* **Work to complete**: The entries below need to be transcribed verbatim.

Stored records:
━━━

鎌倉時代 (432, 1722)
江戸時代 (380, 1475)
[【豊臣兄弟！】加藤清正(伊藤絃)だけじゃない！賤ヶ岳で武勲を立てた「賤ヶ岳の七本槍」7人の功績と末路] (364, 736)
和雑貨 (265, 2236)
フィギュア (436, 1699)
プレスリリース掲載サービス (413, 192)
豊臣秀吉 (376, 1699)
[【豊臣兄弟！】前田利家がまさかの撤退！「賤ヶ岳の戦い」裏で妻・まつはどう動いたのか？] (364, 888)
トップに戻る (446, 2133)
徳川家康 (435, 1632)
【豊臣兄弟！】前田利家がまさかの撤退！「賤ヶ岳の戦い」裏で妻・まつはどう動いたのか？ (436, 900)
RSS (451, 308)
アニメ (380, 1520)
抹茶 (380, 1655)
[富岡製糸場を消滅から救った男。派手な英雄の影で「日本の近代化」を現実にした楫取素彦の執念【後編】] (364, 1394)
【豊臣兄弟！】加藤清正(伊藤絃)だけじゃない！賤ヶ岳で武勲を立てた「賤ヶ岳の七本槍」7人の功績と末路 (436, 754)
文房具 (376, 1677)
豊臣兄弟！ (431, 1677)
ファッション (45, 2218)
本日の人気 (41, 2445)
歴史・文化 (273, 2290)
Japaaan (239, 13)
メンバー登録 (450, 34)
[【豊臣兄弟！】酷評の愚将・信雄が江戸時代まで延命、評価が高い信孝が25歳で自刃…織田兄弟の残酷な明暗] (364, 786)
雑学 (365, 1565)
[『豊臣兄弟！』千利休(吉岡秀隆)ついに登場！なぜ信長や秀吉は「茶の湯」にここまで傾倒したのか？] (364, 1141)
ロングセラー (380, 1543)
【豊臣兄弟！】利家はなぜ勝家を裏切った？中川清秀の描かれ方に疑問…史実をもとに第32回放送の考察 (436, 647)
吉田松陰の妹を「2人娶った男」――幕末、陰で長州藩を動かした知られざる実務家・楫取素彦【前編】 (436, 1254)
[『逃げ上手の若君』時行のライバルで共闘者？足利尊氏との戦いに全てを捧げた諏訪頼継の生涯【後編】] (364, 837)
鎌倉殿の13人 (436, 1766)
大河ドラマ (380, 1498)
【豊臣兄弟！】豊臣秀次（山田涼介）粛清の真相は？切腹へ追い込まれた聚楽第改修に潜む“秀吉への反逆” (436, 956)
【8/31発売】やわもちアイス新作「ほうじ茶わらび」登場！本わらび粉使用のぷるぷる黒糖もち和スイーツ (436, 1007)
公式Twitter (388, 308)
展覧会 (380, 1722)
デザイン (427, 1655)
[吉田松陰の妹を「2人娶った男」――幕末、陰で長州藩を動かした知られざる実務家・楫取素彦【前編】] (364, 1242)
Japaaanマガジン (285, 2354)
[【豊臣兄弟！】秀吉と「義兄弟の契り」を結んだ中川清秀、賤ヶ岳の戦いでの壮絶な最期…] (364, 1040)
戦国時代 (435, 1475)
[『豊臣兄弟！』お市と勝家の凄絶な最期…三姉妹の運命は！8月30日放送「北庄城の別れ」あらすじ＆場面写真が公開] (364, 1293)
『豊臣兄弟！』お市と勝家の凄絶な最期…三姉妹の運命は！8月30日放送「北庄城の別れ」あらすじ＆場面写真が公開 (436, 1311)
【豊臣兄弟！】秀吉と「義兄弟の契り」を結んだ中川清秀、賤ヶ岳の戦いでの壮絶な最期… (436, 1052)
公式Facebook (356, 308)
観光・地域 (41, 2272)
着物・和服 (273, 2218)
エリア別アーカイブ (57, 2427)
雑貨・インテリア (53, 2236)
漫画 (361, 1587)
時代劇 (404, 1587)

━━━

* **Exercise output**:
鎌倉時代 (432, 1722)
江戸時代 (380, 1475)
[【豊臣兄弟！】加藤清正(伊藤絃)だけじゃない！賤ヶ岳で武勲を立てた「賤ヶ岳の七本槍」7人の功績と末路] (364, 736)
和雑貨 (265, 2236)
フィギュア (436, 1699)
プレスリリース掲載サービス (413, 192)
豊臣秀吉 (376, 1699)
[【豊臣兄弟！】前田利家がまさかの撤退！「賤ヶ岳の戦い」裏で妻・まつはどう動いたのか？] (364, 888)
トップに戻る (446, 2133)
徳川家康 (435, 1632)
【豊臣兄弟！】前田利家がまさかの撤退！「賤ヶ岳の戦い」裏で妻・まつはどう動いたのか？ (436, 900)
RSS (451, 308)
アニメ (380, 1520)
抹茶 (380, 1655)
[富岡製糸場を消滅から救った男。派手な英雄の影で「日本の近代化」を現実にした楫取素彦の執念【後編】] (364, 1394)
【豊臣兄弟！】加藤清正(伊藤絃)だけじゃない！賤ヶ岳で武勲を立てた「賤ヶ岳の七本槍」7人の功績と末路 (436, 754)
文房具 (376, 1677)
豊臣兄弟！ (431, 1677)
ファッション (45, 2218)
本日の人気 (41, 2445)
歴史・文化 (273, 2290)
Japaaan (239, 13)
メンバー登録 (450, 34)
[【豊臣兄弟！】酷評の愚将・信雄が江戸時代まで延命、評価が高い信孝が25歳で自刃…織田兄弟の残酷な明暗] (364, 786)
雑学 (365, 1565)
[『豊臣兄弟！』千利休(吉岡秀隆)ついに登場！なぜ信長や秀吉は「茶の湯」にここまで傾倒したのか？] (364, 1141)
ロングセラー (380, 1543)
【豊臣兄弟！】利家はなぜ勝家を裏切った？中川清秀の描かれ方に疑問…史実をもとに第32回放送の考察 (436, 647)
吉田松陰の妹を「2人娶った男」――幕末、陰で長州藩を動かした知られざる実務家・楫取素彦【前編】 (436, 1254)
[『逃げ上手の若君』時行のライバルで共闘者？足利尊氏との戦いに全てを捧げた諏訪頼継の生涯【後編】] (364, 837)
鎌倉殿の13人 (436, 1766)
大河ドラマ (380, 1498)
【豊臣兄弟！】豊臣秀次（山田涼介）粛清の真相は？切腹へ追い込まれた聚楽第改修に潜む“秀吉への反逆” (436, 956)
【8/31発売】やわもちアイス新作「ほうじ茶わらび」登場！本わらび粉使用のぷるぷる黒糖もち和スイーツ (436, 1007)
公式Twitter (388, 308)
展覧会 (380, 1722)
デザイン (427, 1655)
[吉田松陰の妹を「2人娶った男」――幕末、陰で長州藩を動かした知られざる実務家・楫取素彦【前編】] (364, 1242)
Japaaanマガジン (285, 2354)
[【豊臣兄弟！】秀吉と「義兄弟の契り」を結んだ中川清秀、賤ヶ岳の戦いでの壮絶な最期…] (364, 1040)
戦国時代 (435, 1475)
[『豊臣兄弟！』お市と勝家の凄絶な最期…三姉妹の運命は！8月30日放送「北庄城の別れ」あらすじ＆場面写真が公開] (364, 1293)
『豊臣兄弟！』お市と勝家の凄絶な最期…三姉妹の運命は！8月30日放送「北庄城の別れ」あらすじ＆場面写真が公開 (436, 1311)
【豊臣兄弟！】秀吉と「義兄弟の契り」を結んだ中川清秀、賤ヶ岳の戦いでの壮絶な最期… (436, 1052)
公式Facebook (356, 308)
観光・地域 (41, 2272)
着物・和服 (273, 2218)
エリア別アーカイブ (57, 2427)
雑貨・インテリア (53, 2236)
漫画 (361, 1587)
時代劇 (404, 1587)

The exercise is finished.